People are identifying that autism is a difference, not a disorder, while still acknowledging how this difference disables autistic people from full participation in society.
This is irrefutably a Good Thing™ .
But I do have a small bone to pick with the “difference, not a disorder” camp, and it’s a semantic one (how very autistic of me). If we conceptualise autism as a difference, we’re still explaining the autistic experience in comparison to a default ‘normal’. While I believe this sentiment is well-intentioned, it keeps us centring the neuromajority.
In his 2010 chapter Autism as Culture, autistic scholar Joseph Straus asks, “If autism is a construction, who does the constructing?” Other than shared medical symptoms, or a mutual status of ‘diverging from the norm’, what gives autistic people a collective identity? Straus goes on to propose that “Autism is constructed by autistic people themselves, through the culture they produce (including writing, art, and music).”
I offer a big disclaimer here: the autistic experience is beautifully complex.
We have hyper-verbal folks, and non-speaking folks. Some do eye contact, some don’t. There are low support and high support needs. The sensory experience is wildly varying. Autism isn’t a monolith; it’s a diverse spectrum of experiences.
And yet within that spectrum is a prevailing and recognisable autistic culture, shaped by autistic people themselves, through the social spaces and art they create. Direct communication. A profound appreciation for detail. The need for things to be right and fair. Indescribable joy in texture, or a repetitive physical action. A quiet contentment in routine. Monologuing. The intense-gravity-pull of the attention tunnel. Noticing patterns. Speaking in gestalts. Going deep on a very niche topic. Parallel play. This is an incomplete list – I’m sure someone will let me know what I’ve missed in the comments. (Edit: letting people know what they’ve missed in the comments is autistic culture).

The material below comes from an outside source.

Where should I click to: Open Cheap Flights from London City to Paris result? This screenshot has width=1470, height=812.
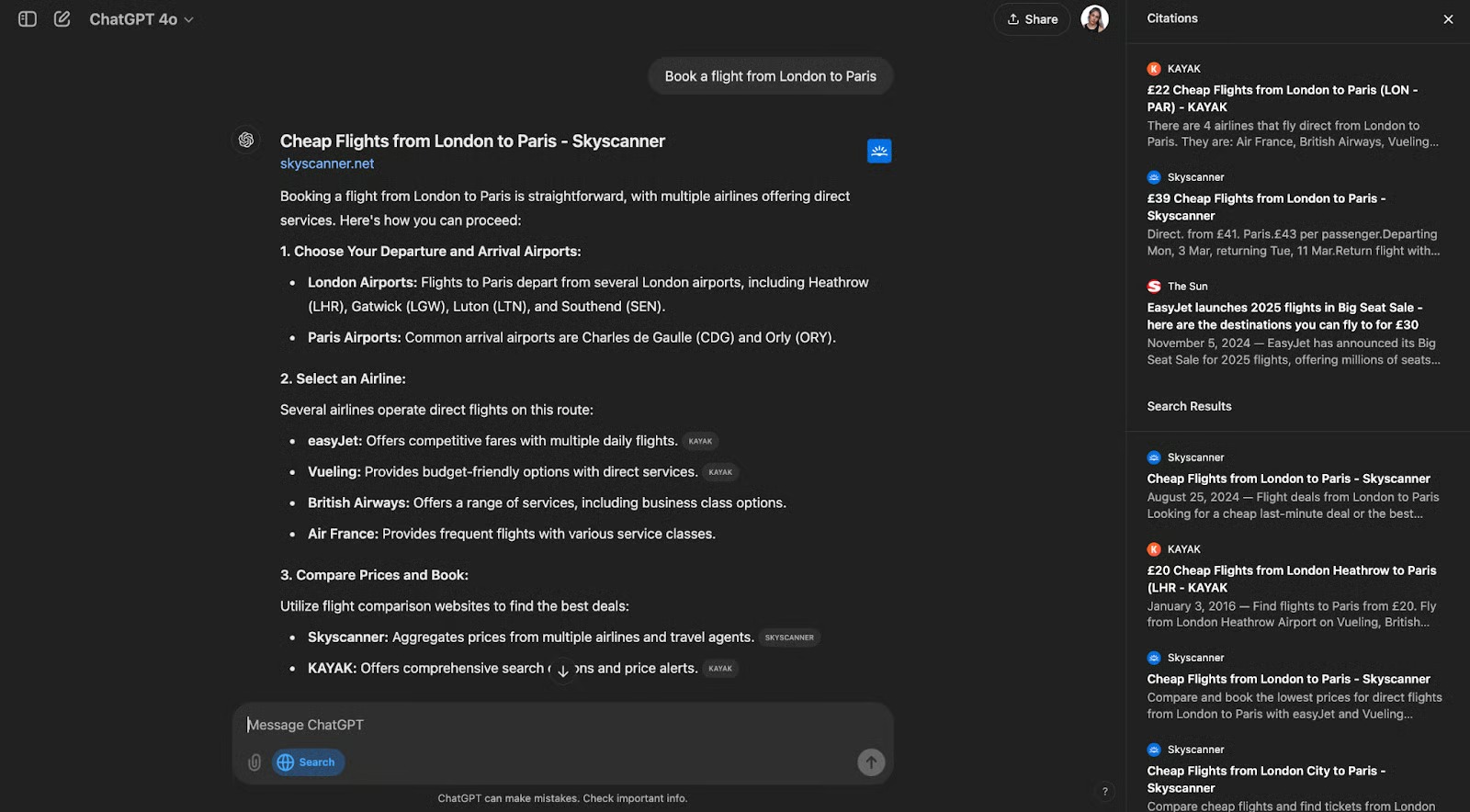(x=1265, y=779)
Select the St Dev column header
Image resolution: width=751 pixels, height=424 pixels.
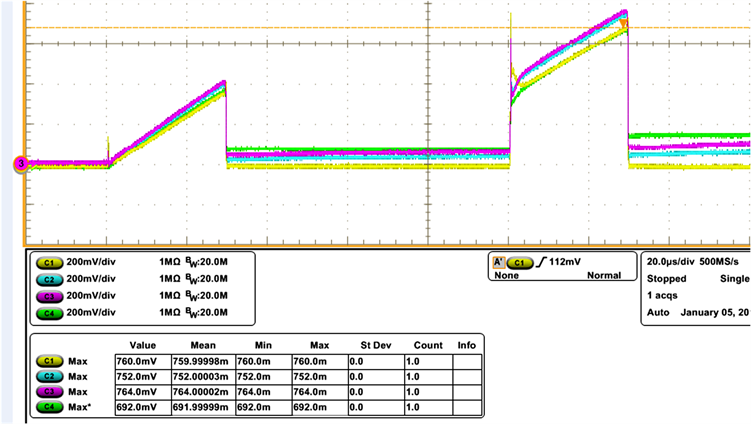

Not every autistic person will relate to every element of autistic culture, in the same way that not every Japanese person loves sushi.
Culture holds diversity; a constellation of experiences.
Importantly, recognising autistic culture doesn’t erase the very real support needs many autistic people have, it simply offers a different vantage point: what autism might look like if it weren’t defined in relation to neuronormative barriers.
Culture is a window. Seeing autism as a culture allows us to centre autistic experience as the ‘main character’ of its definition. This is crucial for autism acceptance – from others, and for ourselves.